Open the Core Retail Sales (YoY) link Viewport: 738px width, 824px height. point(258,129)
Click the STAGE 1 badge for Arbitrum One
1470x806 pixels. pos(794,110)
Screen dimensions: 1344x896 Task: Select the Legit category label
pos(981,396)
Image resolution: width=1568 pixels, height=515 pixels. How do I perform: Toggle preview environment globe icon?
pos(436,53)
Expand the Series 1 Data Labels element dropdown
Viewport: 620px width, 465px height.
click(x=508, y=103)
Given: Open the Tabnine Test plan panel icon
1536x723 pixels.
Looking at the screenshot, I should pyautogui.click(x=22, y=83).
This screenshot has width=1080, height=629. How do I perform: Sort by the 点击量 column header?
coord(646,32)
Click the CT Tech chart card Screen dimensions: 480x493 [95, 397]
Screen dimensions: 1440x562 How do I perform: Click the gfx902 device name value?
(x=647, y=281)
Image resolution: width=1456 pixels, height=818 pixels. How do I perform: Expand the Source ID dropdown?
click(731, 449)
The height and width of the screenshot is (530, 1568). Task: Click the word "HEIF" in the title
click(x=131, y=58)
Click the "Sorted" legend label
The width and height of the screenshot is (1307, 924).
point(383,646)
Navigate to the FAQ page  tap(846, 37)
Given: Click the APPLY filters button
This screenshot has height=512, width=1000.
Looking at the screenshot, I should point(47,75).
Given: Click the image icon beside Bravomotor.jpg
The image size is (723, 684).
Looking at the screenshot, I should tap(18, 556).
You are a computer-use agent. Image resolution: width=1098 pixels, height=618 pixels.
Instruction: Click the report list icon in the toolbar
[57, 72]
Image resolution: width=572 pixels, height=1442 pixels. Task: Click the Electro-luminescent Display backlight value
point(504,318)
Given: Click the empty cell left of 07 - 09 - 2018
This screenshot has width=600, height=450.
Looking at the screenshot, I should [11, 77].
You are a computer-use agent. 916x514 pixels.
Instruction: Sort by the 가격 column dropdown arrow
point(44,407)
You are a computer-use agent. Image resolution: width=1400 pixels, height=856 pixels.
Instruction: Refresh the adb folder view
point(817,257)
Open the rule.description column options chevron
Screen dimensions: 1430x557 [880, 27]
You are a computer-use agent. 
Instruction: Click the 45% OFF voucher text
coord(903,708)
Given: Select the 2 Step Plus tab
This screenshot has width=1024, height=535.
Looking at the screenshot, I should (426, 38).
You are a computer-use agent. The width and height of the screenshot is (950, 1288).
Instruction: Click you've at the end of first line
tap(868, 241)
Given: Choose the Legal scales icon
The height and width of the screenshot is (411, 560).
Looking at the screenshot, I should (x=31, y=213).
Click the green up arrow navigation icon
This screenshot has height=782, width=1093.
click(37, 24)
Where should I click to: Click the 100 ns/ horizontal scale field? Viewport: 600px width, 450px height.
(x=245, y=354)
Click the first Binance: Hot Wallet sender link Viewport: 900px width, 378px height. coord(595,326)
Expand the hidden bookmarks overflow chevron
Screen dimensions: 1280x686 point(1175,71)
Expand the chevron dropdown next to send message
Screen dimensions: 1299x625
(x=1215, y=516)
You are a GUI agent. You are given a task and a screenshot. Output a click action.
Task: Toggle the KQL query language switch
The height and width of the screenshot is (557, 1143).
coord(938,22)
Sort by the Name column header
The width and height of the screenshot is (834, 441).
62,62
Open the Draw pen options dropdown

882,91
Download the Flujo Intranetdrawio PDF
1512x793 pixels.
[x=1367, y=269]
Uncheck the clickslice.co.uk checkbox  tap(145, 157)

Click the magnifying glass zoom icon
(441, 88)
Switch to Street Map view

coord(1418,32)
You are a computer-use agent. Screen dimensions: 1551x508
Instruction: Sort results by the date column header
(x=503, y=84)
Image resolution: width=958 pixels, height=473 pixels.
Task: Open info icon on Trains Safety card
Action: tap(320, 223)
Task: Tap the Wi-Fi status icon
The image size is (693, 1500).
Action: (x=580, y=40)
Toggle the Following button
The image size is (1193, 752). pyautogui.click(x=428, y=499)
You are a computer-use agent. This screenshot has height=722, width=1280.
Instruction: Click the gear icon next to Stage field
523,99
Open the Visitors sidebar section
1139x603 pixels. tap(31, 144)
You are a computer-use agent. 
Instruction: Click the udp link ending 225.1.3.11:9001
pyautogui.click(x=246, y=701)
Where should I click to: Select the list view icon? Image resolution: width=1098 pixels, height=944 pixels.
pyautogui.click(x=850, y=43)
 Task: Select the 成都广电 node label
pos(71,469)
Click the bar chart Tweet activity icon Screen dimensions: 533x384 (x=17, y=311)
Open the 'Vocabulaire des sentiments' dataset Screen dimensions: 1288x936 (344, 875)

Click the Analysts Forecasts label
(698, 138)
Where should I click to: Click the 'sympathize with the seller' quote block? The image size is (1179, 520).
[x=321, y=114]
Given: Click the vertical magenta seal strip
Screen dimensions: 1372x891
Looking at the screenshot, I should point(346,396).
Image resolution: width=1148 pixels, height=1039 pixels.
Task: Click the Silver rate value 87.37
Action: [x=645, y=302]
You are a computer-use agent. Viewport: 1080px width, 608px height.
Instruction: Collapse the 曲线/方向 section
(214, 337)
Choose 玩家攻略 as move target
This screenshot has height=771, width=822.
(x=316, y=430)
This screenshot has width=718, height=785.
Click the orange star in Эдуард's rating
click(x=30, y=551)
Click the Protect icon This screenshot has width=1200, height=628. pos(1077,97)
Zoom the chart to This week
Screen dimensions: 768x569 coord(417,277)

§

* What you will do
In the listing above, start at the line with "Open the 'Vocabulaire", go on through the line with "Given: Click the vertical magenta seal strip", and copy each of those lines exactly; leave out all the rest.

* Solution
Open the 'Vocabulaire des sentiments' dataset Screen dimensions: 1288x936 (344, 875)

Click the Analysts Forecasts label
(698, 138)
Where should I click to: Click the 'sympathize with the seller' quote block? The image size is (1179, 520).
[x=321, y=114]
Given: Click the vertical magenta seal strip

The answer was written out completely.